Drupal Commerce development principles
- hard separation of APIs from UI
- core development (like payment) separated from plugin modules (like PayPal) so they don't hold up each other's development
- use D7's core entity and field systems to re-implement products, orders, line items, receipts.
- more structured product entry and flexible add-to-cart form display
- customizable checkout flow with form API integration
- stronger lateral integration with key modules like Views (for display) and Rules (for role-based discounts, location-based tax, etc.)
- strictly enforced code and documentation standards
- plan to release distributions for specific use cases - nonprofits, etc.
- catalog is a default View of products with their SKUs, titles, prices.
- each product has D7 fields rather than attributes ... adding a new field option doesn't auto-generate a new SKU, but a contrib module will do that. Trying to keep core lean.

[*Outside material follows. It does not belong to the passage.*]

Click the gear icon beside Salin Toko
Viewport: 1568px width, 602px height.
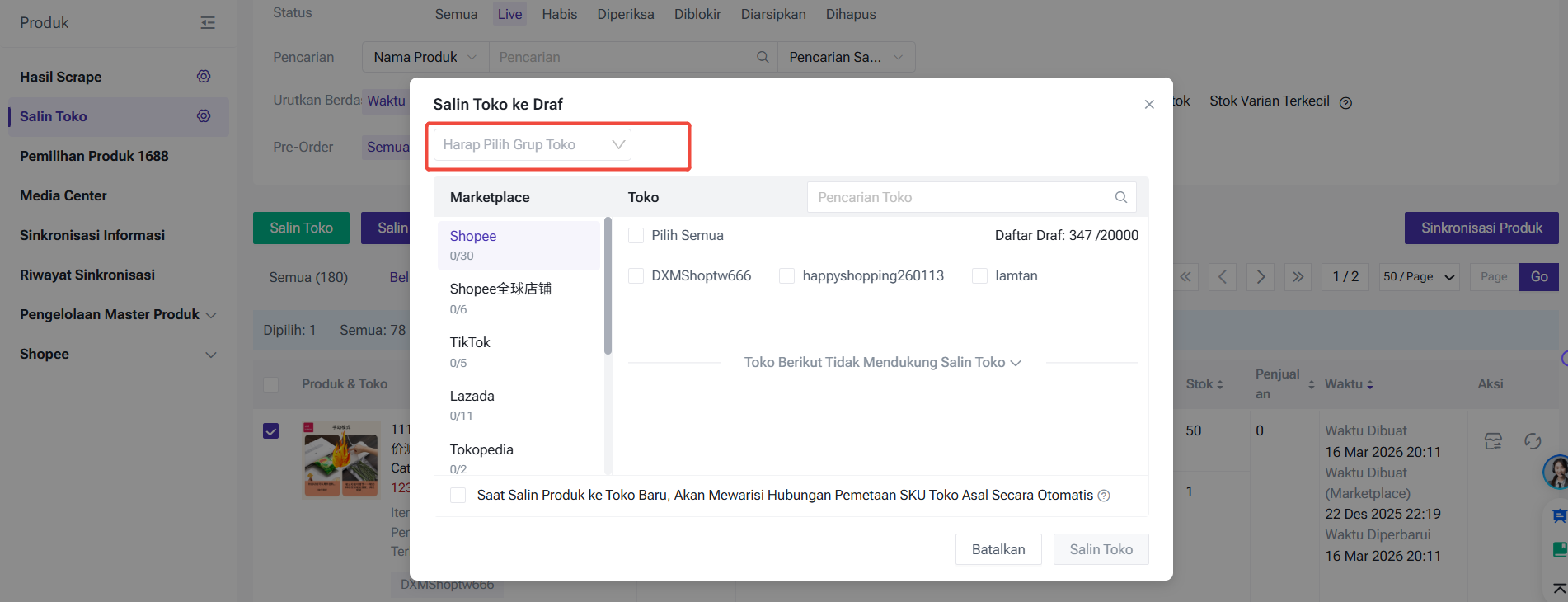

- "Add to cart" button/selector is a display format for the referenced product, so each SKU doesn't necessarily have to have its own representation in the catalog
- Order entity (not a node) available to Views. Customizable-format order numbers will be separate from auto-increment orderid to prevent disconcerting gaps when orders are not completed.

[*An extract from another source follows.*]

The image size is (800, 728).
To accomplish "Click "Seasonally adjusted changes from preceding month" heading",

- line items (formerily order products) are also entities, so you can edit an order to add/remove/edit line items.
- checkout panes are now built with form API, so can be altered through standard hooks.
- no more serialized arrays! Only objects! Hooray!
Migration path may be tricky -- CCK to D7 fields upgrade path is yet to be determined.
- but current Ubercart data is not in CCK, so that may not be an obstacle
- there will probably be a migration module, rather than an upgrade script.